- [SUPPLIED RECORDS]:
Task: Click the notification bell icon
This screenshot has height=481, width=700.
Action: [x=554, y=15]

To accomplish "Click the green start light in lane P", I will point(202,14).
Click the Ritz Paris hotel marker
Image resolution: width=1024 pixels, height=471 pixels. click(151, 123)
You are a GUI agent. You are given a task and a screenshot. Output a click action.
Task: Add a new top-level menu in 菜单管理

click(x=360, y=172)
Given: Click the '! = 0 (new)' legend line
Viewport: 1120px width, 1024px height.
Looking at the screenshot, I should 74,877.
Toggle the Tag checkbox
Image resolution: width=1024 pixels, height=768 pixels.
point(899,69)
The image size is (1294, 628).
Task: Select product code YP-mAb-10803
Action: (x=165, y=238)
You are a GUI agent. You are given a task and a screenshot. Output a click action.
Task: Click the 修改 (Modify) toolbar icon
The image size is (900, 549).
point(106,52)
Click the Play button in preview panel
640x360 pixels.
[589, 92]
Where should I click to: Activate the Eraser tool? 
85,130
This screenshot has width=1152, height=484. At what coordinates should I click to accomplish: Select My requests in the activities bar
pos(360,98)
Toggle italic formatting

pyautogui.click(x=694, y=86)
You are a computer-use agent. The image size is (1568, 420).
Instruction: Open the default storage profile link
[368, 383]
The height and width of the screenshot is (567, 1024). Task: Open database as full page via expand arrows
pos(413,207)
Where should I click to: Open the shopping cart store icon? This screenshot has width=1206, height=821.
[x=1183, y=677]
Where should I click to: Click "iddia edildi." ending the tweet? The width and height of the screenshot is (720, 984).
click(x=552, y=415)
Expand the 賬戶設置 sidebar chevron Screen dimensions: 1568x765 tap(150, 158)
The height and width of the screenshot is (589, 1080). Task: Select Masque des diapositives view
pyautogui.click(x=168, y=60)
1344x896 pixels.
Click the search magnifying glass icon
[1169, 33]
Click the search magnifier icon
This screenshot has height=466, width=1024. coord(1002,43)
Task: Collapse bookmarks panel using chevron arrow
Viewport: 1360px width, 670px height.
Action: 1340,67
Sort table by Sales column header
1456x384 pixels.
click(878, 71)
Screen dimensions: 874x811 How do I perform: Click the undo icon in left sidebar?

- [EXERCISE PROMPT]: Could you copy out every line in the material above that contains the string "sidebar"?

- [EXERCISE RESULT]:
Expand the 賬戶設置 sidebar chevron Screen dimensions: 1568x765 tap(150, 158)
Screen dimensions: 874x811 How do I perform: Click the undo icon in left sidebar?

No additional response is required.